Worker cooperatives can sometimes sound too good to be true: a business owned and controlled by its workers, who each usually get an equal share of the profits. Compensation for some has gone from $6.25 an hour to $25 an hour. Flexible schedules. Worker majorities on the boards of directors interviewing CEO candidates. Dignity at work and wealth at home for some of the most marginalized — a group of Filipina women, many of them survivors of human trafficking, launched a cleaning worker cooperative in New York City last September.
For many reasons, worker cooperatives have had difficulty growing in number and size. Comprehensive data on worker cooperatives are hard to find, but the U.S. Federation of Worker Cooperatives (USFWC) currently estimates there are around 350 in the U.S., employing about 5,000 people. That’s an average co-op size of 15 or so. They do seem to get a good amount of business, cumulatively earning around $500 million in annual revenues.

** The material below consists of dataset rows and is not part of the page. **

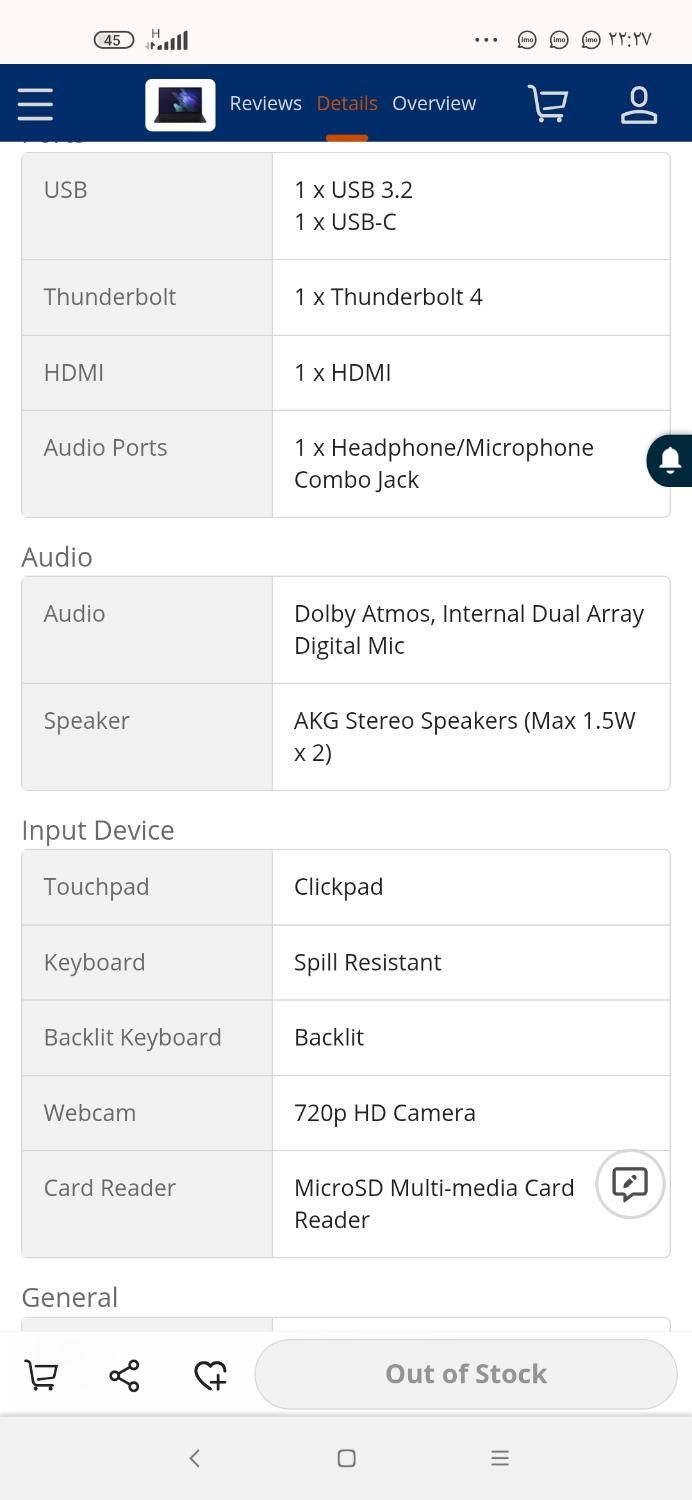
Task: Open the user account profile icon
Action: (638, 104)
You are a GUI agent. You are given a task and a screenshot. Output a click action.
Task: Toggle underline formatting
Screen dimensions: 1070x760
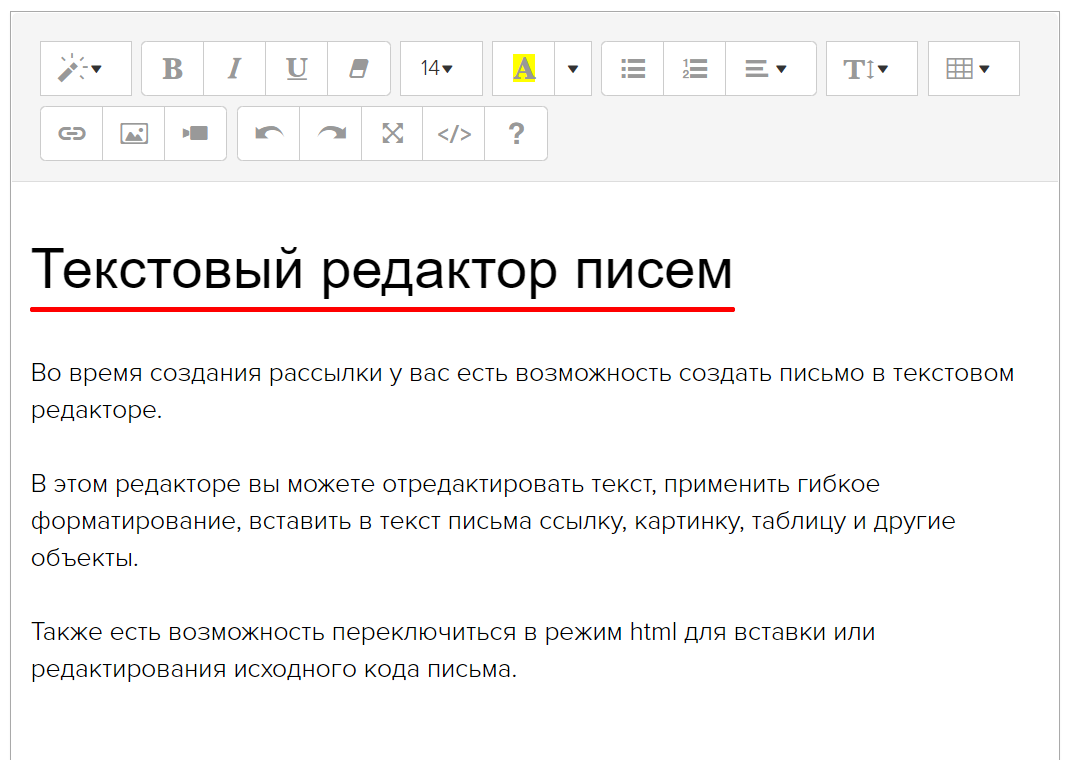tap(296, 69)
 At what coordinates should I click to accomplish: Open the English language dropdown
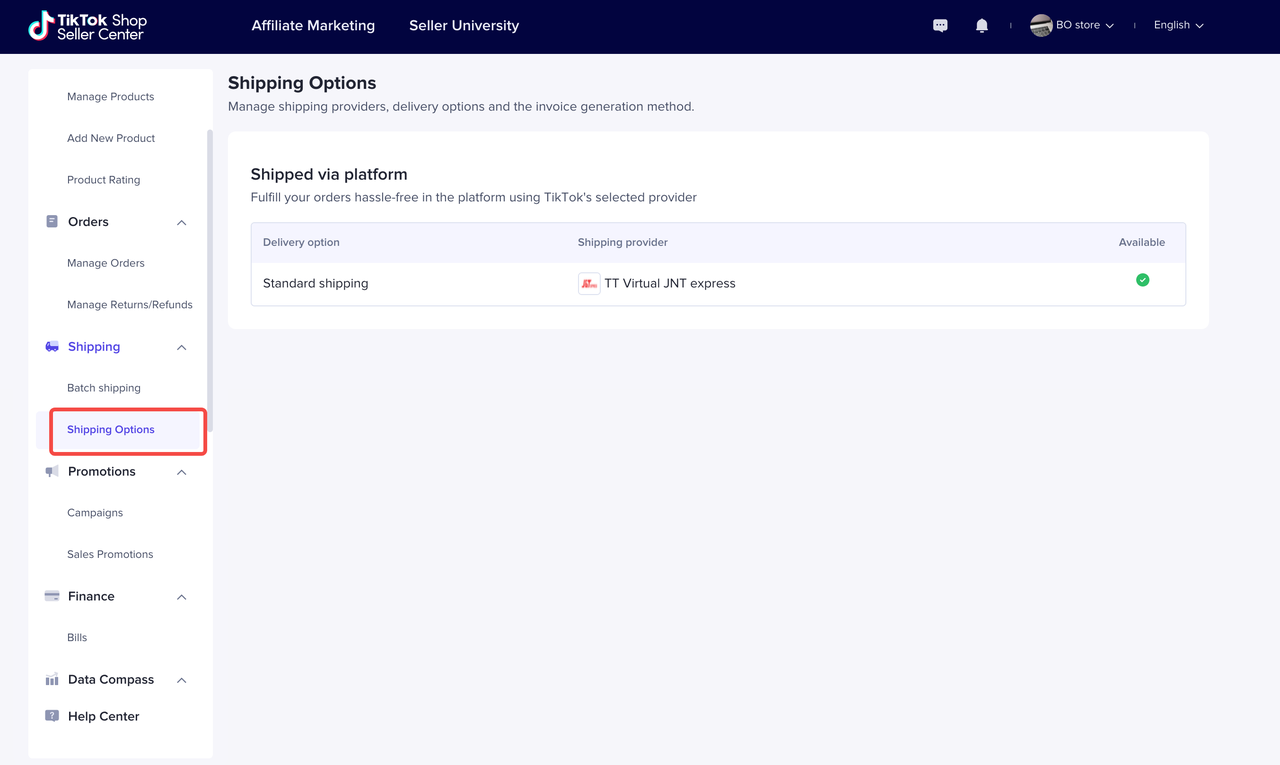[x=1178, y=26]
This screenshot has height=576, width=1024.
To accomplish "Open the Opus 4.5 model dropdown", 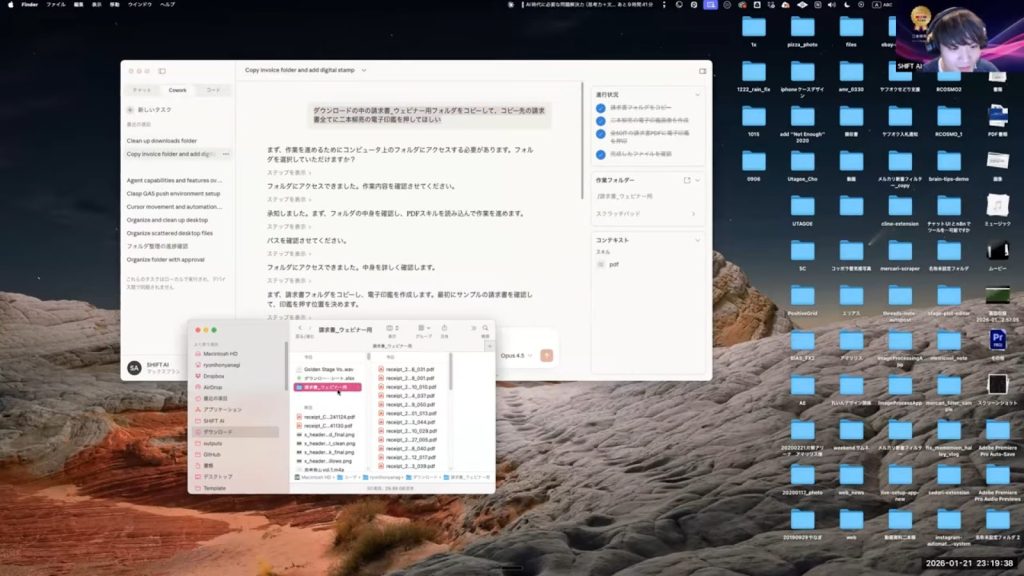I will [x=516, y=355].
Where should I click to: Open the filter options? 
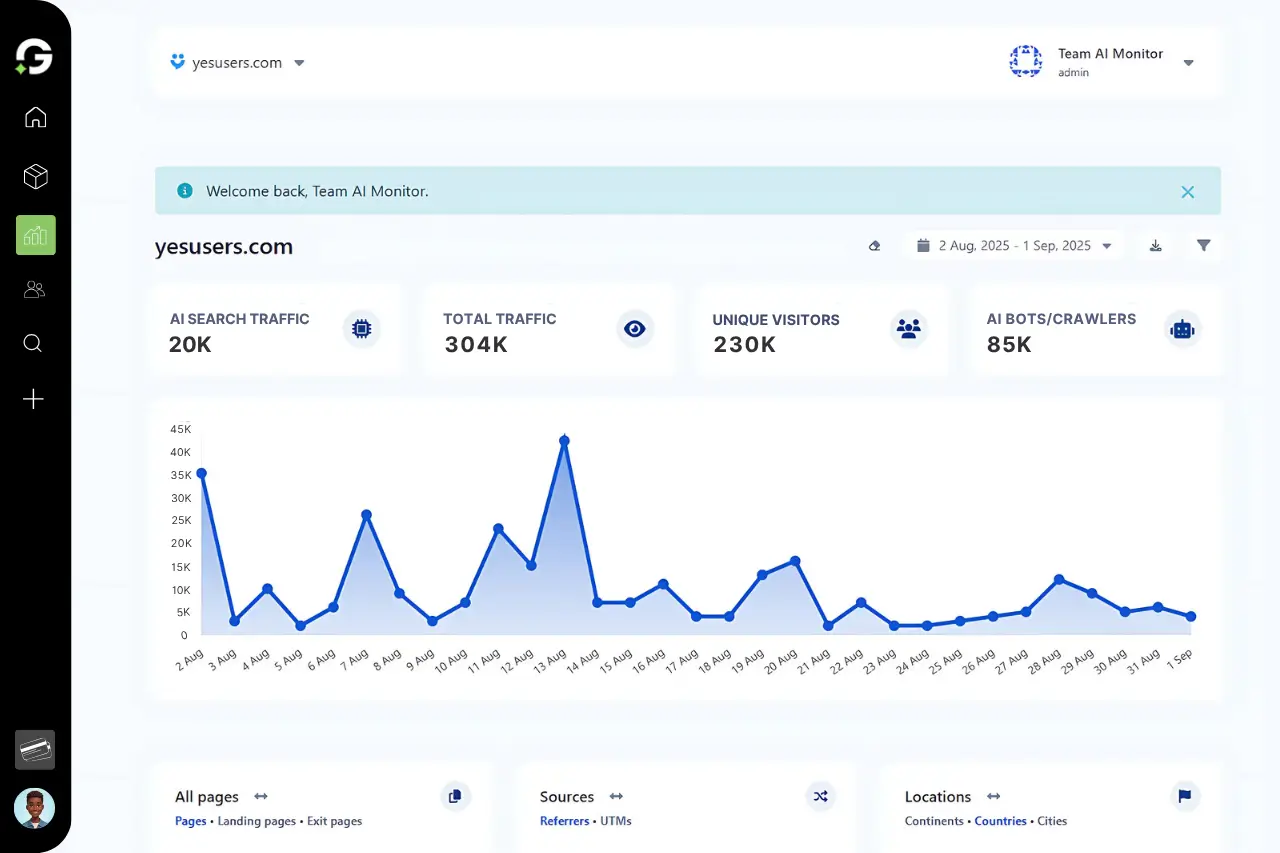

Seeing the promise of the worker cooperative model to address inequality of income and opportunity, the city of New York announced a $1.2 million Worker Cooperative Business Development Initiative (WCBDI) over a year ago — and initial results from that effort are in.
According to the new report, during the first year of the initiative, the city and its partners have supported the creation of 21 new worker cooperatives. That alone nearly doubles the number of worker cooperatives in NYC, not counting any that may have gotten started without the city’s support. Just 23 worker cooperatives existed in New York City as of January 2014.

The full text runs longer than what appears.